Please render all the items below as a two-column CSV with the header row item,answer and one row per item. Put each item's text and its answer in their own quoted fields, with any line breaks replaced by spaces.

:: Material provided ::

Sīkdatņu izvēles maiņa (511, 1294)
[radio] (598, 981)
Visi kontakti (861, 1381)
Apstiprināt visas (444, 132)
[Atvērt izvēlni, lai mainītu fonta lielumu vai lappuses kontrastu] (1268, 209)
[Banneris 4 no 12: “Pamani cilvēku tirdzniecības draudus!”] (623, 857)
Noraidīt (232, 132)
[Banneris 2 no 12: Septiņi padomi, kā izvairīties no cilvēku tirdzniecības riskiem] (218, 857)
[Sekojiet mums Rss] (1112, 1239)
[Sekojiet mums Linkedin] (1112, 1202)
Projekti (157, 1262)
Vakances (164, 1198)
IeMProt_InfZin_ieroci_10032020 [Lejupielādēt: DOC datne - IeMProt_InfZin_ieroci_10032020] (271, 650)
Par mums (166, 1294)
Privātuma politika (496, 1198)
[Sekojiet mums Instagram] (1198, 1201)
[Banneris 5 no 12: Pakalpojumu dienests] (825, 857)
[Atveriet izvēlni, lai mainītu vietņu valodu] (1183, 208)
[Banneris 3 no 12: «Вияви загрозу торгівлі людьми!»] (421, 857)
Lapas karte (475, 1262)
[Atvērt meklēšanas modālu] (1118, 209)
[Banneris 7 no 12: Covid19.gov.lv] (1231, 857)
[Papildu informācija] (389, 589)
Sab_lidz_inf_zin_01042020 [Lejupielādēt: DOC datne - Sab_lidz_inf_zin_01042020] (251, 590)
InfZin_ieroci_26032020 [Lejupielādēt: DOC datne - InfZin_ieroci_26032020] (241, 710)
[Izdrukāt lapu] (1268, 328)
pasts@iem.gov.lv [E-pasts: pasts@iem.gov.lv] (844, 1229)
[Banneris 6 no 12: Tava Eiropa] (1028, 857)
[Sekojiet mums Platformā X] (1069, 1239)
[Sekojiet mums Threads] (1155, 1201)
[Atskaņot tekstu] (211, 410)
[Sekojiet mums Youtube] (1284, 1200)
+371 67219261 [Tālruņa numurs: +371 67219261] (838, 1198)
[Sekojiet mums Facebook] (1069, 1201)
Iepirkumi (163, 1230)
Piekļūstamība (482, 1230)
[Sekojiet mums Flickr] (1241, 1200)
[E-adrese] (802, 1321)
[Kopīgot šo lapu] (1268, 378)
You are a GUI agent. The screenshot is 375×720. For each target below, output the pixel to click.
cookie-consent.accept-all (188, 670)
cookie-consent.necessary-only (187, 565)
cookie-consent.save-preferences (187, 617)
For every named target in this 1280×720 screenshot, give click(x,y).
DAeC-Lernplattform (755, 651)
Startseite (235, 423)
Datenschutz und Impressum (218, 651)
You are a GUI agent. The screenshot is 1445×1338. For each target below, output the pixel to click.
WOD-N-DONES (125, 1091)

:::

Exercise result ▸
item,answer
"Sīkdatņu izvēles maiņa","(511, 1294)"
"[radio]","(598, 981)"
"Visi kontakti","(861, 1381)"
"Apstiprināt visas","(444, 132)"
"[Atvērt izvēlni, lai mainītu fonta lielumu vai lappuses kontrastu]","(1268, 209)"
"[Banneris 4 no 12: “Pamani cilvēku tirdzniecības draudus!”]","(623, 857)"
"Noraidīt","(232, 132)"
"[Banneris 2 no 12: Septiņi padomi, kā izvairīties no cilvēku tirdzniecības riskiem]","(218, 857)"
"[Sekojiet mums Rss]","(1112, 1239)"
"[Sekojiet mums Linkedin]","(1112, 1202)"
"Projekti","(157, 1262)"
"Vakances","(164, 1198)"
"IeMProt_InfZin_ieroci_10032020 [Lejupielādēt: DOC datne - IeMProt_InfZin_ieroci_10032020]","(271, 650)"
"Par mums","(166, 1294)"
"Privātuma politika","(496, 1198)"
"[Sekojiet mums Instagram]","(1198, 1201)"
"[Banneris 5 no 12: Pakalpojumu dienests]","(825, 857)"
"[Atveriet izvēlni, lai mainītu vietņu valodu]","(1183, 208)"
"[Banneris 3 no 12: «Вияви загрозу торгівлі людьми!»]","(421, 857)"
"Lapas karte","(475, 1262)"
"[Atvērt meklēšanas modālu]","(1118, 209)"
"[Banneris 7 no 12: Covid19.gov.lv]","(1231, 857)"
"[Papildu informācija]","(389, 589)"
"Sab_lidz_inf_zin_01042020 [Lejupielādēt: DOC datne - Sab_lidz_inf_zin_01042020]","(251, 590)"
"InfZin_ieroci_26032020 [Lejupielādēt: DOC datne - InfZin_ieroci_26032020]","(241, 710)"
"[Izdrukāt lapu]","(1268, 328)"
"pasts@iem.gov.lv [E-pasts: pasts@iem.gov.lv]","(844, 1229)"
"[Banneris 6 no 12: Tava Eiropa]","(1028, 857)"
"[Sekojiet mums Platformā X]","(1069, 1239)"
"[Sekojiet mums Threads]","(1155, 1201)"
"[Atskaņot tekstu]","(211, 410)"
"[Sekojiet mums Youtube]","(1284, 1200)"
"+371 67219261 [Tālruņa numurs: +371 67219261]","(838, 1198)"
"[Sekojiet mums Facebook]","(1069, 1201)"
"Iepirkumi","(163, 1230)"
"Piekļūstamība","(482, 1230)"
"[Sekojiet mums Flickr]","(1241, 1200)"
"[E-adrese]","(802, 1321)"
"[Kopīgot šo lapu]","(1268, 378)"
"You are a GUI agent. The screenshot is 375×720. For each target below, output the pixel to click. cookie-consent.accept-all","(188, 670)"
"cookie-consent.necessary-only","(187, 565)"
"cookie-consent.save-preferences","(187, 617)"
"For every named target in this 1280×720 screenshot, give click(x,y). DAeC-Lernplattform","(755, 651)"
"Startseite","(235, 423)"
"Datenschutz und Impressum","(218, 651)"
"You are a GUI agent. The screenshot is 1445×1338. For each target below, output the pixel to click. WOD-N-DONES","(125, 1091)"